Wednesday, December 19, 2007

Jacob Nielsen: Web 2.0 can be dangerous...

Jacob Nielsen, the unchallenged web usability guru, has a strong word of warning in his Alertbox this week. Over-hyped Web 2.0 technology developments risk diverting resources from the high-ROI design issues that really matter to users.

Nielsen has previously aired his scepticism to excessive use of new technologies, but admits that Web 2.0 ideas are not inherently bad for users.

"They can be highly effective; we sometimes see examples of usability-enhancing Web 2.0 designs in our studies. But it's more common to find Web 2.0 ideas that either hurt users or simply don't matter to users' core needs. While the latter case might seem innocent, irrelevant website "enhancements" diminish profits because they indicate a failure to focus on those simpler design issues that actually increase sales and leads."


Nielsen notes that community features are particularly useful on intranets The reasons communities work better on intranets also explains why they're often less useful on the open Internet:

  • A company's employees are an actual community with a crucial shared interest: succeeding in business.
  • Employees are pre-vetted: they've been hired and thus presumably have a minimum quality level. In contrast, on the Web, most people are bozos and not worth listening to.
  • Although some intranet communities — such as those around internal classified ads — are aimed at lightening up the workplace, most intranet communities are tightly focused on company projects. Discussions stay on topic rather than wandering all over the map.
  • Intranet users are accountable for their postings and care about their reputation among colleagues and bosses. As a result, postings aim to be productive instead of destructive or flaming.
  • Small groups of people who know each other are less susceptible to social loafing, so more users contribute to intranet community features. In contrast, Internet communities suffer from participation inequality, where most users never contribute and the most active 1% of people dominate the discussions.

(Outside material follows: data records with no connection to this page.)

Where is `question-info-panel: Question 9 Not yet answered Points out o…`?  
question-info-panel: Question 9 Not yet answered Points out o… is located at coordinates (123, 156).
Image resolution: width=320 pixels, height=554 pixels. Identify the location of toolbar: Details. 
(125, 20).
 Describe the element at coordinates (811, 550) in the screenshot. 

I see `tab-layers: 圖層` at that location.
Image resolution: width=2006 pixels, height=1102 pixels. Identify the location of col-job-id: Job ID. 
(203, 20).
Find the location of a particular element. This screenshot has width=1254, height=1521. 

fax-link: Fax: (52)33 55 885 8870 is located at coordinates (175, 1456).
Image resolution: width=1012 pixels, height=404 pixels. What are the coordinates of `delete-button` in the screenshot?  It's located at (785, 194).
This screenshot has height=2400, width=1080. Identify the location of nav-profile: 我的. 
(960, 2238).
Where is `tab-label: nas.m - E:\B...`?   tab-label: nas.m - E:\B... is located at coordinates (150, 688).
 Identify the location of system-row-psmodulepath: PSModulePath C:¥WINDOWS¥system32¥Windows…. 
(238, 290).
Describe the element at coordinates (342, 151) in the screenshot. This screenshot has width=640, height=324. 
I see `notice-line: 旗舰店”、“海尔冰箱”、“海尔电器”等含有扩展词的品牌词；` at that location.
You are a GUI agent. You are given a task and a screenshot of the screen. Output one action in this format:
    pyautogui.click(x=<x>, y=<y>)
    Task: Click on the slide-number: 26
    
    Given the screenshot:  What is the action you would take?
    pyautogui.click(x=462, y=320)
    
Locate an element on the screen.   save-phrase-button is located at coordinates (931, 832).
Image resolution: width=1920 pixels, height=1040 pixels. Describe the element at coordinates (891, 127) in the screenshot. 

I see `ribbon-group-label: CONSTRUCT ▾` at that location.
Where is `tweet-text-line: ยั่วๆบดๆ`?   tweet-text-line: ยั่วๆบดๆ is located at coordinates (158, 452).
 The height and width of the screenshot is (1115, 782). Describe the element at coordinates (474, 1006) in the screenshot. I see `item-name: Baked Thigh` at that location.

As an extremely rough guideline, here's Nielsen's advice as to what the percentage of Web 2.0 infusion that might benefit different types of user experience:

  • Informational/Marketing website (whether corporate, government, or non-profit): 10%
  • E-commerce site: 20%
  • Media site: 30%
  • Intranets: 40%
  • Applications: 50%

Applications score so high because users perform actions repeatedly and thus truly benefit from rich UI possibilities. In contrast, mainstream websites have very few repeated actions that justify the added complexity of a full GUI's shortcuts.
For website usability, the problem is not whether a specific operation takes 1 second or 10 seconds; people typically perform each operation only once or twice. The problem for websites is the 5-10 minutes users lose when they do something wrong because the site is too complicated. (After such an experience, they usually leave — and you lose the business.) Simplicity is more important than efficiency for done-once actions.